BEGIN SELECTION

Ehsaan, a Pakistani Urdu black & white film, was another melodious presentation by Waheed Murad & Pervaiz Malik as a duo. The film is a melodious love story, starring Waheed Murad, Zeba, Nirala, Rozina, Azad and Ibrahim Nafees. The film was produced by Waheed Murad and directed by Pervaiz Malik.

Cast
 Zeba
 Waheed Murad
 Rozina
 Nirala
 Ibrahim Nafees
 Azad
 Zahoor Ahmad
 Baby Jugnu
 S.M. Saleem
 Latif Charlie
 Khursheed Kanwar
 Mehmood Ali
 Rafiq Tingu

Release
Ehsaan was released on 3 June 1967 by Film Arts in cinemas of Karachi and Lahore and proved to be one of the popular films of 1967. The film completed 12 weeks on main cinemas and 40 weeks in other cinemas of Karachi and became a 'Silver Jubilee film'. The film had completed 50 weeks and became a 'Golden Jubilee film' in Lahore.

Plot
The story was written by Waheed Murad. It boasts a sensitive script as the psychiatrist Waheed falls in love with and woos young widow (and mother of a young daughter to boot) Zeba, a romance that was decidedly different for its time. Complications obviously arise but the movie remains surprisingly mature and for the most part doesn’t turn into a typical Lollywood melodrama.

END SELECTION

#### EXERCISE TASK 1
Please explain how the text on the film Ehsaan says the film earned the title 'Golden Jubilee film' in Lahore.
#### EXERCISE TASK 2
According to the text on the film Ehsaan, on what date was the film released?

BEGIN LISTED ENTRIES

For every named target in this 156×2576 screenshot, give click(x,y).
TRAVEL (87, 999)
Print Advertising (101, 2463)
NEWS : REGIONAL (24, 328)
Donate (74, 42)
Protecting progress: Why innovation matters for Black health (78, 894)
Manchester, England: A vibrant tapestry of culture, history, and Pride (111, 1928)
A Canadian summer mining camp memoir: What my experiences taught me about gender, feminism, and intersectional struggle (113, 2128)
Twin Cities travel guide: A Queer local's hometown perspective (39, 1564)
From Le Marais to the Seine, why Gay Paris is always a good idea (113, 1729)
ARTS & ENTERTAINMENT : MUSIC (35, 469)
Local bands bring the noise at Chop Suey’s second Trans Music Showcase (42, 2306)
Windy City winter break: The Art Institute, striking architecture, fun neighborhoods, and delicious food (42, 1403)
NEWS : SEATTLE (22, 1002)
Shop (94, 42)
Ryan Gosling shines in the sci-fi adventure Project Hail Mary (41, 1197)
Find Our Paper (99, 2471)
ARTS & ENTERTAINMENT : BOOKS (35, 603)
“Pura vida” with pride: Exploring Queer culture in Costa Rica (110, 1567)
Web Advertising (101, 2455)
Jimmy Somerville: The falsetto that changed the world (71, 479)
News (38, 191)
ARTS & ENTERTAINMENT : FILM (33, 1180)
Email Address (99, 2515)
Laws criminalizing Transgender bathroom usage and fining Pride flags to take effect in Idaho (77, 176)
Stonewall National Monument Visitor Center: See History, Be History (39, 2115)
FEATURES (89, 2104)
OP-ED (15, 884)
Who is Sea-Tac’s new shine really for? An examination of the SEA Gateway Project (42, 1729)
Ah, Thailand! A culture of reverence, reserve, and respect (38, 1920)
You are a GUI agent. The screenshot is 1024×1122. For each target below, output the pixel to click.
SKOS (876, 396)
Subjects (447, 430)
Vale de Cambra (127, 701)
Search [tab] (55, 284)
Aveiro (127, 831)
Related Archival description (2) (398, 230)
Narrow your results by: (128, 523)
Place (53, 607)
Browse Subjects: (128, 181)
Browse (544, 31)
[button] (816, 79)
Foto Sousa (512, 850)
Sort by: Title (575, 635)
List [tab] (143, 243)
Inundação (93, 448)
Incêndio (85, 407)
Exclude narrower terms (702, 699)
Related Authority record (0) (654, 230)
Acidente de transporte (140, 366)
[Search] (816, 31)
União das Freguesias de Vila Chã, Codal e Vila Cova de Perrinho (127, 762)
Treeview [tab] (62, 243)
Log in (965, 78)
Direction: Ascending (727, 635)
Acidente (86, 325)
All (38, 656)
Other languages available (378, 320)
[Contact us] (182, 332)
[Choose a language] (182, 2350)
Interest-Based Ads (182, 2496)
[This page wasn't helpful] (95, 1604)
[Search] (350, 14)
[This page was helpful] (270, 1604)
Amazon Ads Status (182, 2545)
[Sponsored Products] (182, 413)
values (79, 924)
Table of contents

END LISTED ENTRIES

#### WRITTEN REPLY 1
In Lahore, Ehsaan completed 50 weeks in cinemas, and that run made it a 'Golden Jubilee film' there.

#### WRITTEN REPLY 2
It was released on 3 June 1967.